About this task ::
After reading the entries below, report how many lines have the string "agent" in them, giving the number alone.
>>>
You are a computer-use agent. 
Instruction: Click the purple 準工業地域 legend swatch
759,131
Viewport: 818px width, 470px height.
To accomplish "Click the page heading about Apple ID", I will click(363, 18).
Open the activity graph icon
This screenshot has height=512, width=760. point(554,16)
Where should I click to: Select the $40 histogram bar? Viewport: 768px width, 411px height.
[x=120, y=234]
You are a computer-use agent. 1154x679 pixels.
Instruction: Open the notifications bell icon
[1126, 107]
<<<
>>>
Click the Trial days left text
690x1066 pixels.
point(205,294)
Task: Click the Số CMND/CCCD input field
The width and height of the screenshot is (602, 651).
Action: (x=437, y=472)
<<<
Worked solution ::
2